Lights are slowly stirring as the nighttime moves to dawn.

I am standing in my pride – I’m just about to fall.

I’ve never stopped this shouting but I’ve never scaled that wall

 

Standing on a precipice that isn’t really there –

If I had half the sense I’ve known I wouldn’t really care.

The wind is rising steadily, the trees begin to fall –

I’ve never stopped this shouting but I’ve never scaled that wall

 

Somewhere on the ocean there’s a boat that’s painted blue,

No one’s in the cabin and the mast is snapped in two;

I wish I had the tiller headed for your port of call.

I’ve never stopped this shouting but I’ve never scaled that wall

 

A Draught Of Sorrow

 

I would drink my draught of sorrow slowly,

So it coats my tongue and cuts my throat.

Leaving words where no shadows fall:

A thirsty sea and a sinking boat,

A bitter taste where there once were lies -

I would I could see through other’s eyes.

 

I would drink my draught of sorrow slowly,

So the former lives of all the stars

Would rise like wheat in a summer field,

Would fall like boys in forgotten wars,

And light up the measure of all I despise -

I would I could see through other’s eyes.

 

I would drink my draught of sorrow slowly,

So the floods would find the bank’s rough edge,

Come pouring down and drown the leisure

Of what remains of the trees and sedge,

And listen to woebegone moans and cries -

I would I could see through other’s eyes.

 

I would drink my draught of sorrow slowly,

So acceptance melts the ridge of stone

That stands between the beating heart

And the speechless mind that stands alone

Beyond the place where all knowledge dies -

I would I could see through other’s eyes.

 

Dregs And Holly Bushes

 

Nothing was flowing but the river remains;

Someone was drowning in the mid-summer rains.

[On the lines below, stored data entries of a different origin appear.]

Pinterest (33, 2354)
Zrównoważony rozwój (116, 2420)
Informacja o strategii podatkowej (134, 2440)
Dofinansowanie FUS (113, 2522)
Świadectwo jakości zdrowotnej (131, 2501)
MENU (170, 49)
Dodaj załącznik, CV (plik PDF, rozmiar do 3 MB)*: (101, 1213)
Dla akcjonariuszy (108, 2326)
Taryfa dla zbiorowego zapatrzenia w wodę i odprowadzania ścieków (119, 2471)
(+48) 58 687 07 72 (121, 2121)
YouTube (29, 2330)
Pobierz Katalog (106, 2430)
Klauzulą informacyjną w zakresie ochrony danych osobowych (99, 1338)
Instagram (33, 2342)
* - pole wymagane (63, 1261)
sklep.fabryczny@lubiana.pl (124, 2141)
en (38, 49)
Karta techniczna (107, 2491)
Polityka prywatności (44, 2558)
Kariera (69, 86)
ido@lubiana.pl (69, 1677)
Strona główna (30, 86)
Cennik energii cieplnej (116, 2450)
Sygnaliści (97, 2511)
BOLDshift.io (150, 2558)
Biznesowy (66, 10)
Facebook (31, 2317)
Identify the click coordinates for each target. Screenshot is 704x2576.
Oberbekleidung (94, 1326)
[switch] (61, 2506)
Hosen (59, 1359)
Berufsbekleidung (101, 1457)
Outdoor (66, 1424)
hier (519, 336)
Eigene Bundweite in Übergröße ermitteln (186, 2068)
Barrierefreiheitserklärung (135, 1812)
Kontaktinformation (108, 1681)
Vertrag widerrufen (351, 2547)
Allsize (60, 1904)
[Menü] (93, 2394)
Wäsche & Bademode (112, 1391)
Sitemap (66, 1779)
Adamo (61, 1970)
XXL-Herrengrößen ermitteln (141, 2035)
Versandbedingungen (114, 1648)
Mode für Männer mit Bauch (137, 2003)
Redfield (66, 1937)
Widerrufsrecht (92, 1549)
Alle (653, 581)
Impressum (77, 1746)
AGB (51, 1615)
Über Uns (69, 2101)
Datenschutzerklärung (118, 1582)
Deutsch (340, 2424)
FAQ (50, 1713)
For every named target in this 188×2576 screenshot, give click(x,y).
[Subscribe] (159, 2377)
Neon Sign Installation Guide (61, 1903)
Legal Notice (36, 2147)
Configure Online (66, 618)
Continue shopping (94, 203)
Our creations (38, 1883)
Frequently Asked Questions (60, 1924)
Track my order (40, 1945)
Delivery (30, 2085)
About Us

Calling for mercy but their savior’s asleep -

A nightmare resulting from diving in too deep.

Someone was calling as the tide flows in;

A mixture of blood, stagnant wine and sin.

The screaming is haunting the disciple’s dreams -

Something for nothing – never what it seems.

 

And a sign that the day was drawing down – the wine

Oh the wine dripping from the crown

The holly turning brown

 

A savior awakens but it’s far too late

To break from the timeless into short-term fate.

Leaving disciples scattered, wandering, lost.

A desert is calling that no one has crossed.

A forest of failings mostly stumps are left;

The moorland expansive with a fault line cleft.

A holly bush growing at the base of a tree:

The dregs of a moment that could never be.

 

Falling through fashions that assume a storm

Crashing and tearing at the clinging form.

Disciples and saviors walk their well-worn tracks,

The crowns cut their foreheads, the wind at their backs.

Stealing the reason that requires a prayer;

Sediment settles but creates a layer

On top of another and another to be:

The dregs of a moment at the base of a tree.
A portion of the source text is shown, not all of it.